Problem statement:
From the line below that contains "For every named" to the line that contains "居酒屋 店舗デザイン｜平面・ レイアウト 居酒屋 店舗...", repeat every line exactly, both ends included, and nothing else.

Exercise input:
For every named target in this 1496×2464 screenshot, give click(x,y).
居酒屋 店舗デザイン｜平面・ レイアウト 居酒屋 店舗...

--

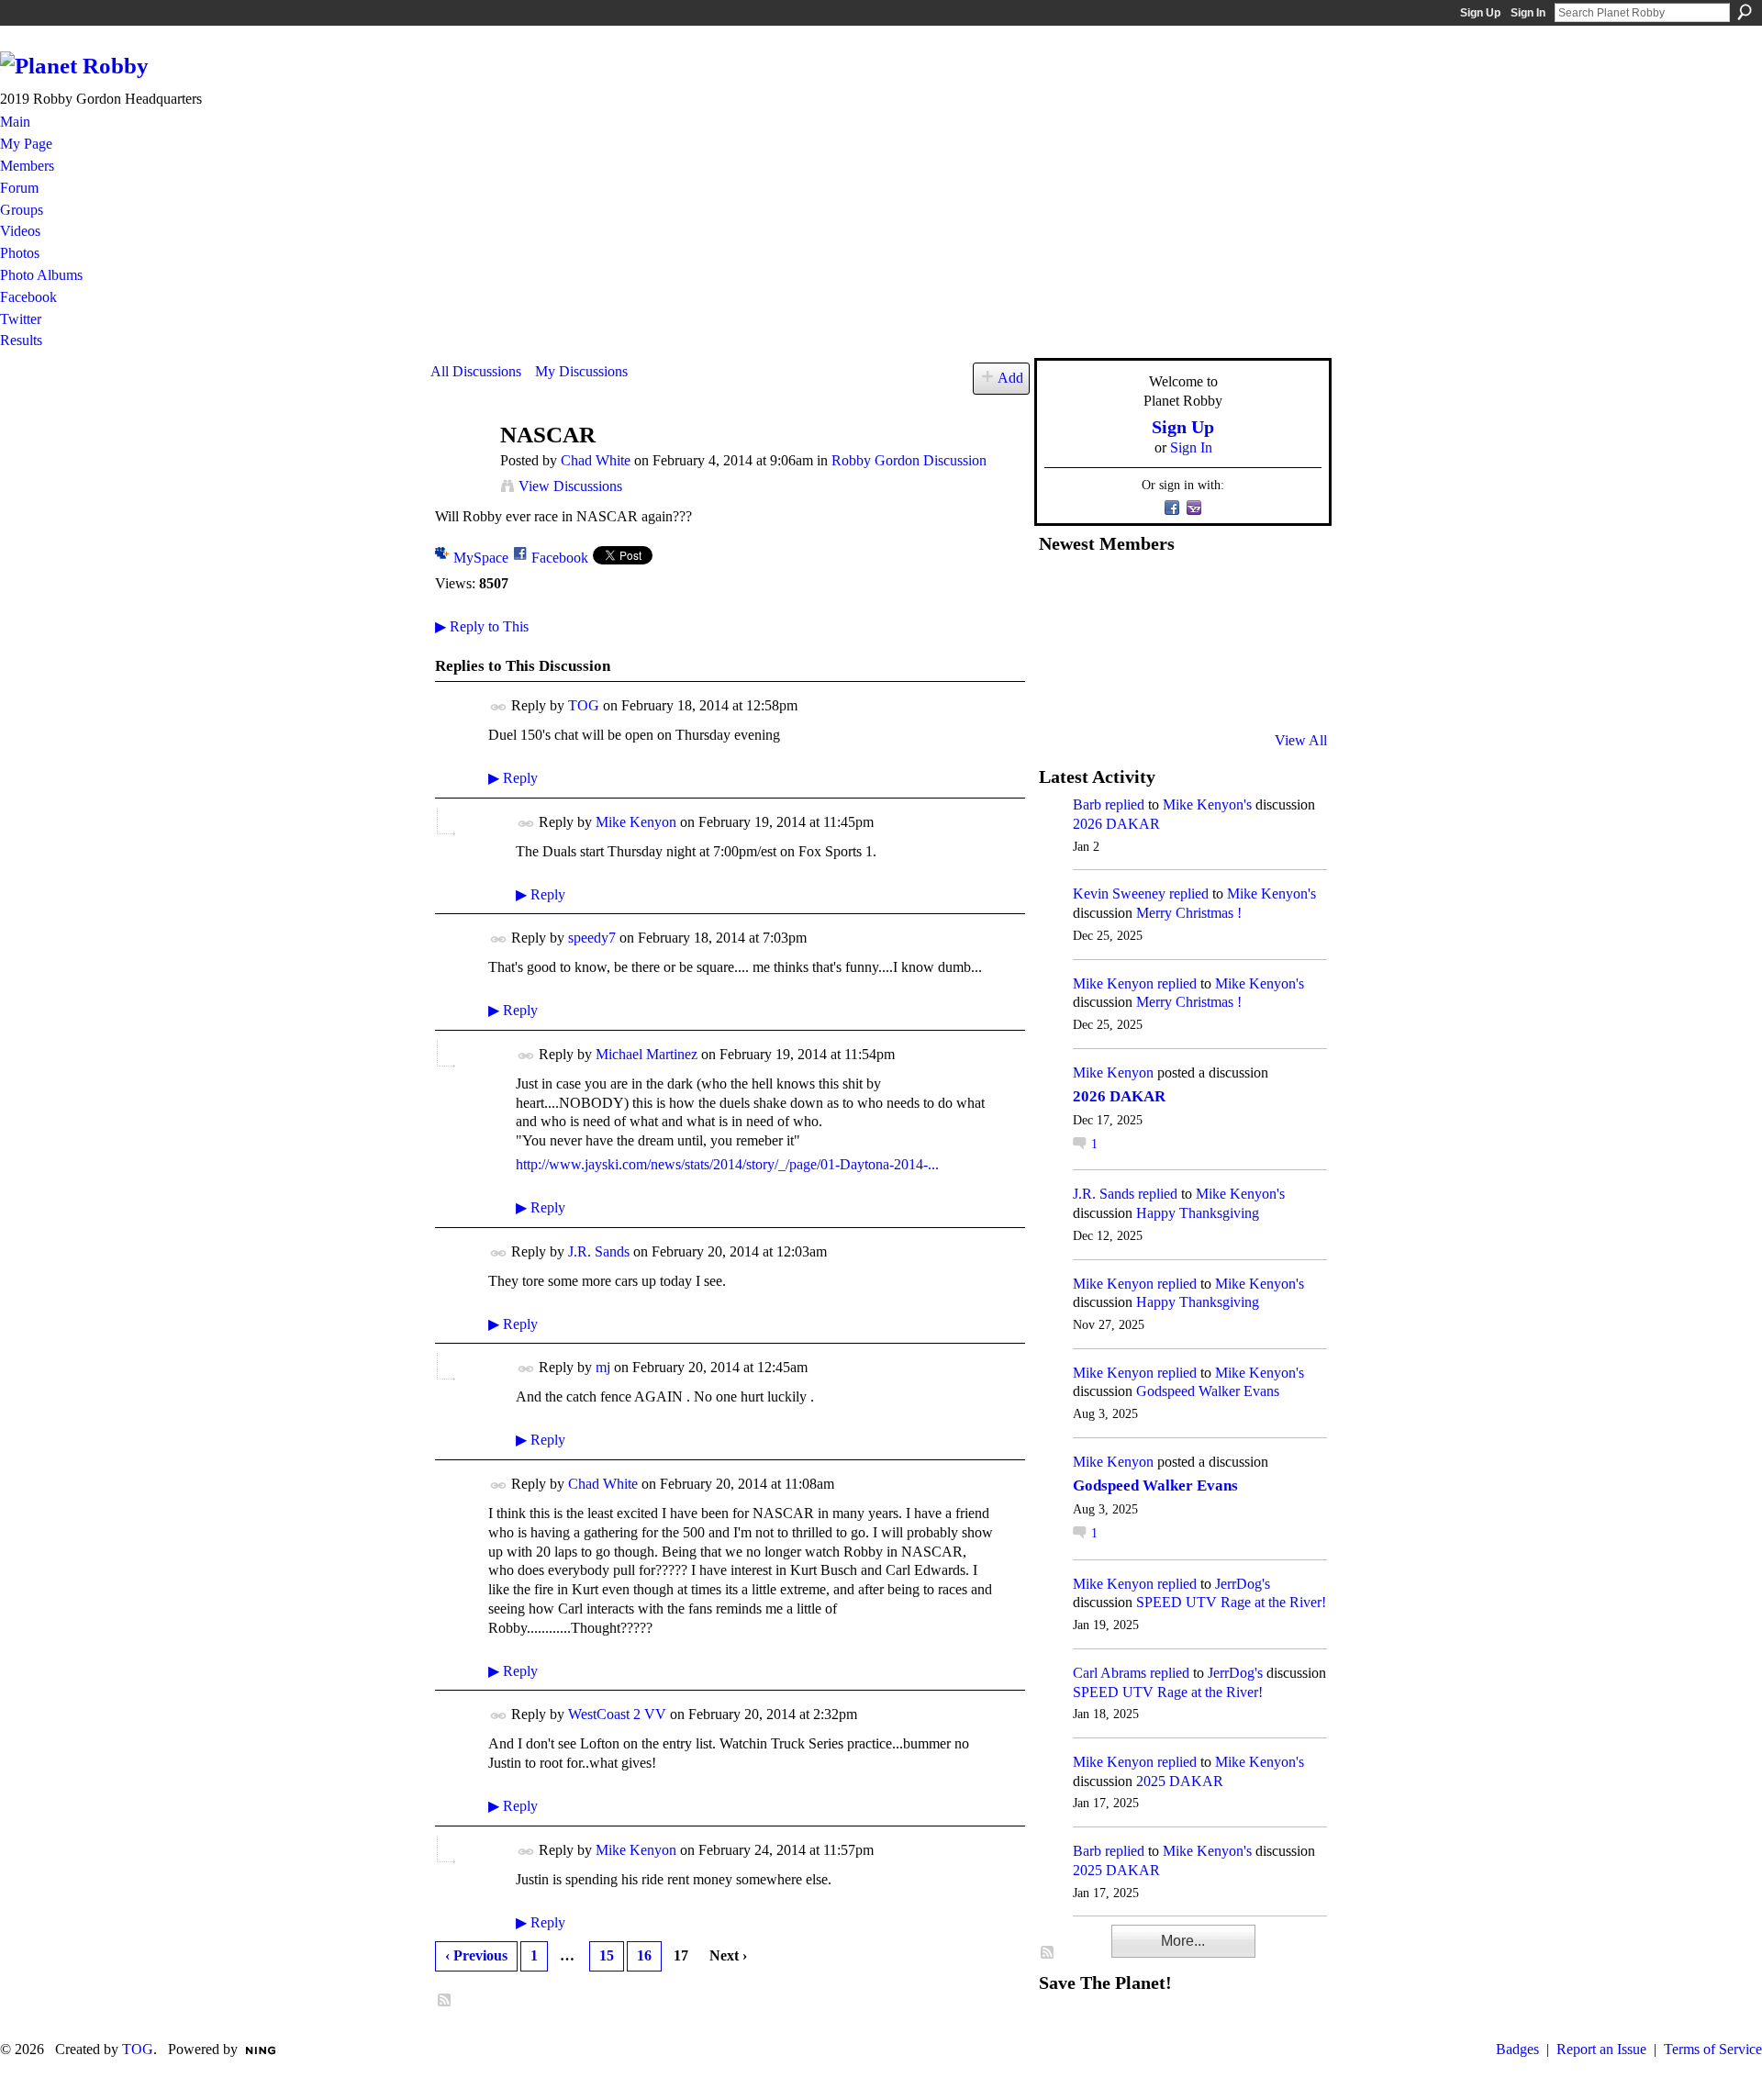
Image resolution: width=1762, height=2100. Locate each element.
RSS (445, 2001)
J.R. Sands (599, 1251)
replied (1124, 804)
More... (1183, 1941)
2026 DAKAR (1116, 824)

* * *

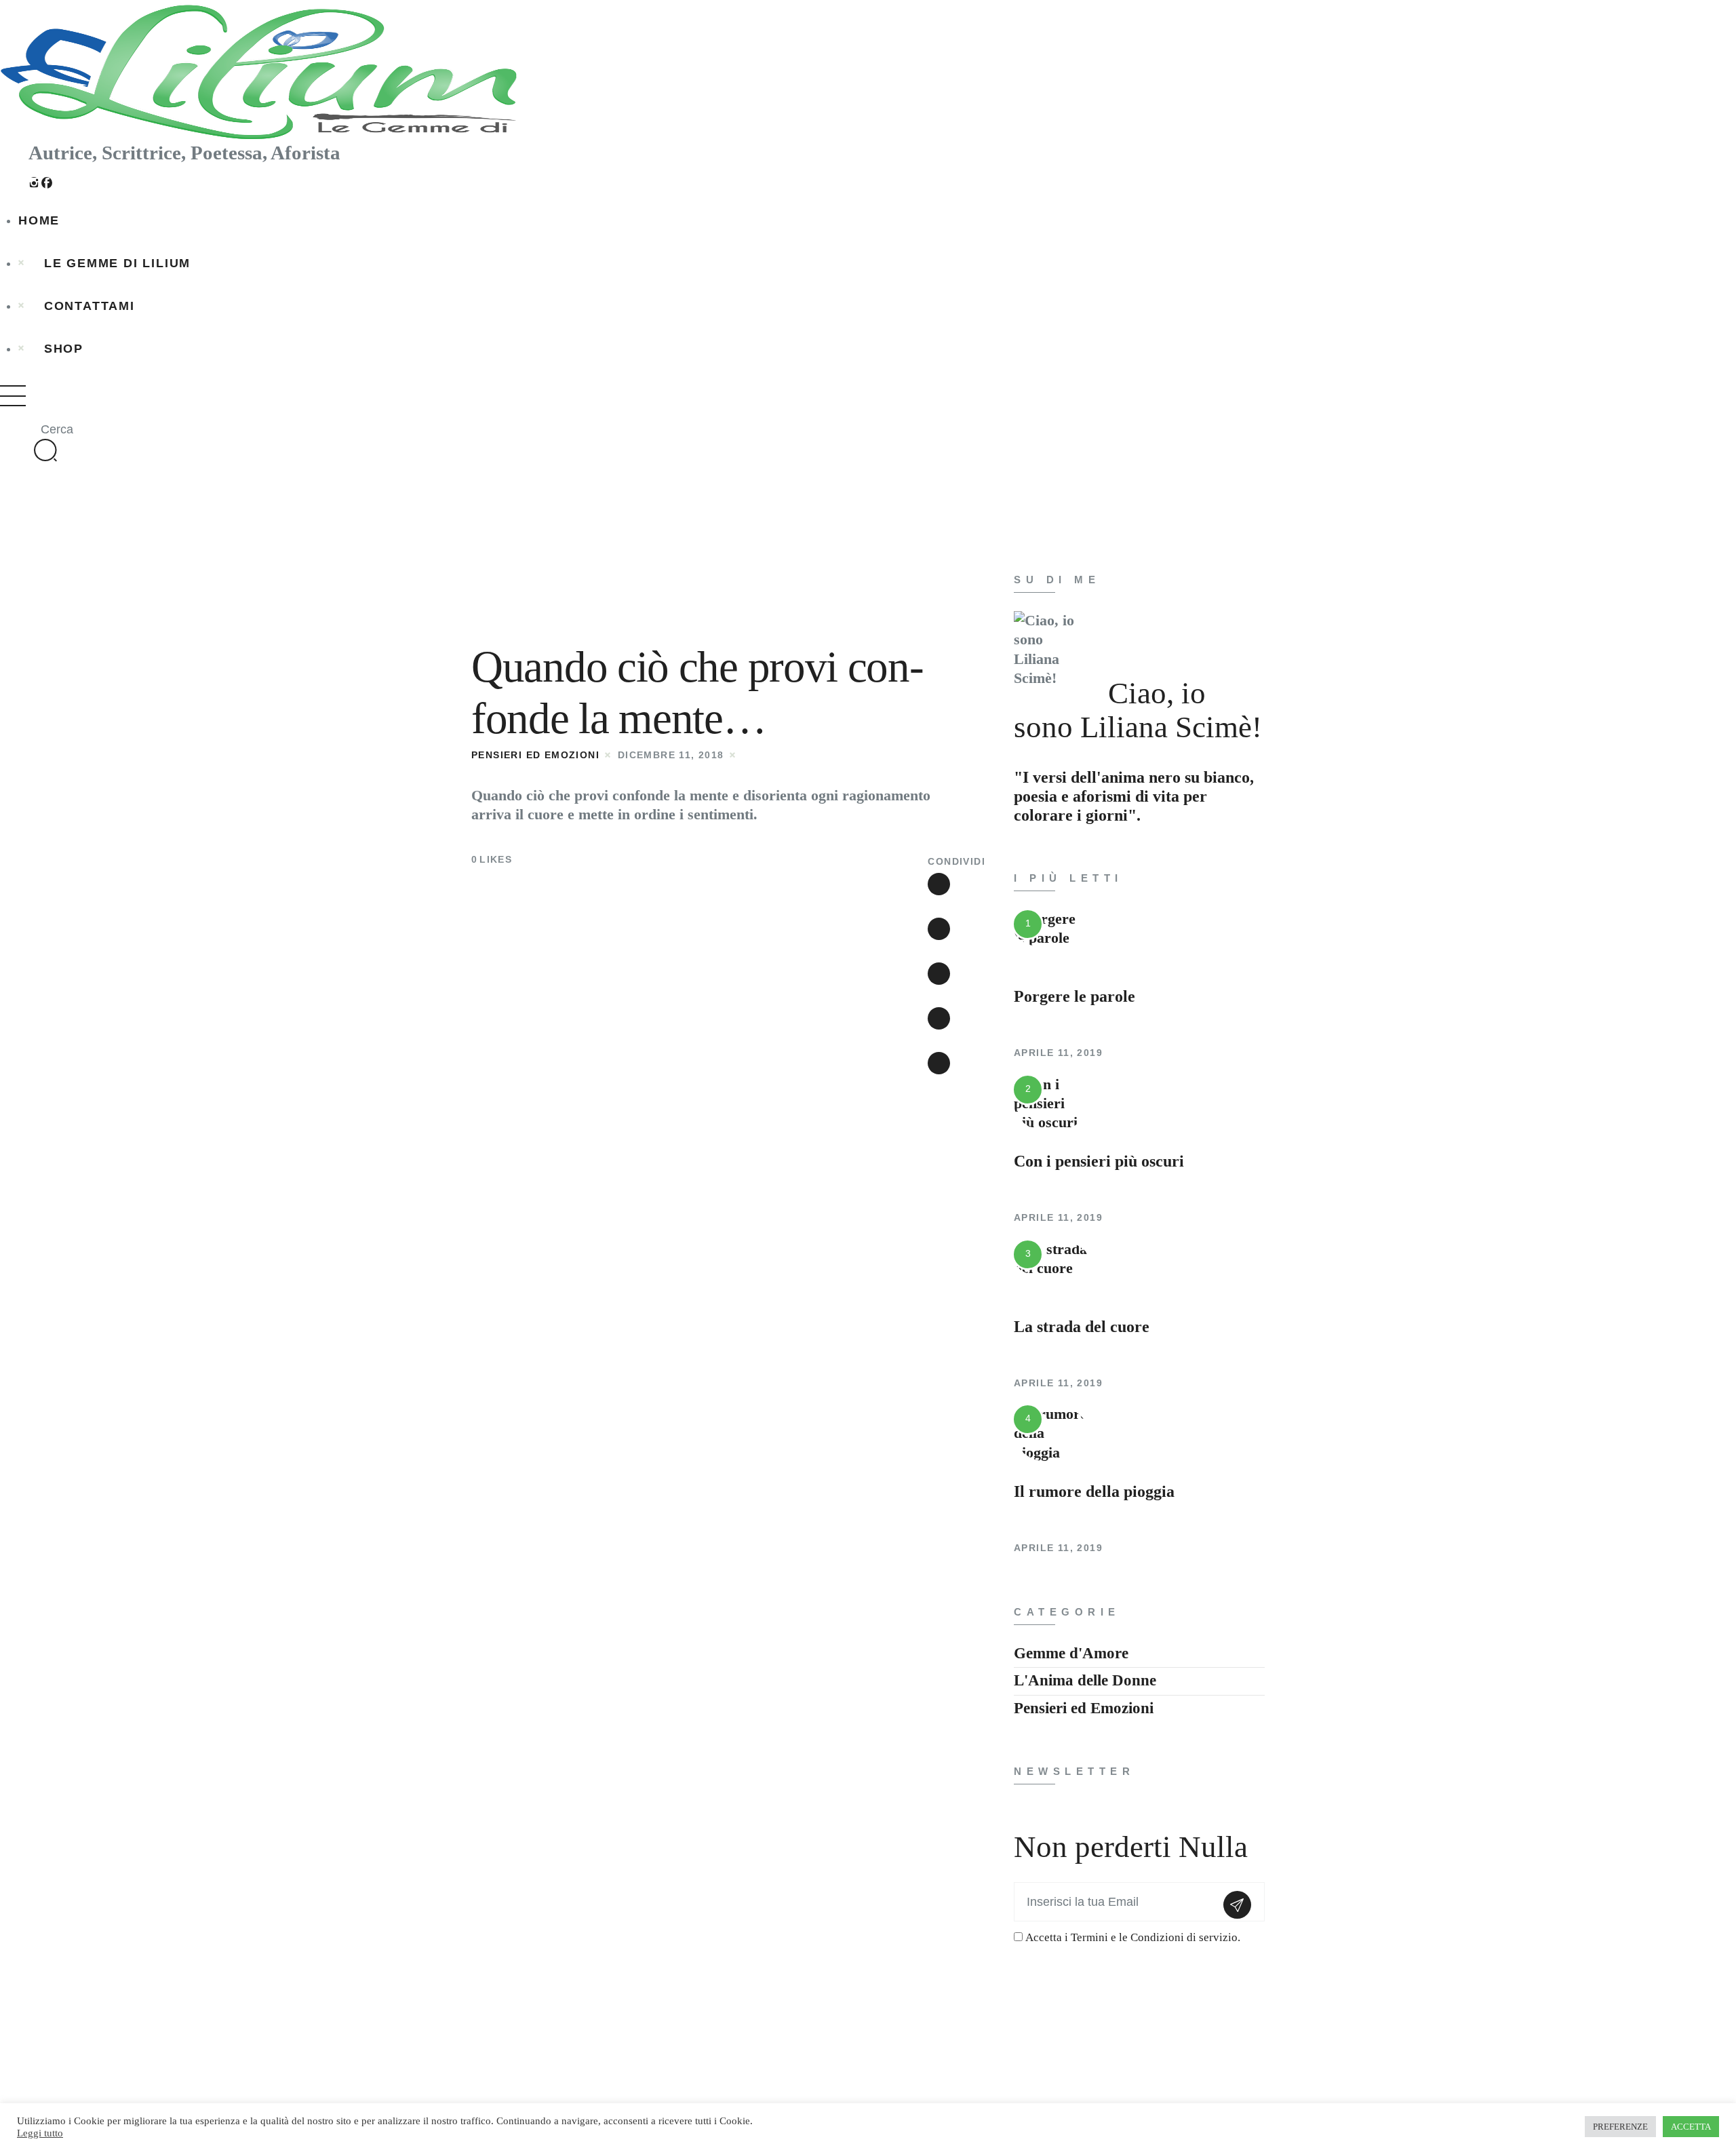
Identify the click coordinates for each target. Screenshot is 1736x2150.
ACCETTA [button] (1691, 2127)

Result of the task:
For every named target in this 1496×2464 screenshot, give click(x,y).
居酒屋 店舗デザイン｜平面・ レイアウト 居酒屋 店舗...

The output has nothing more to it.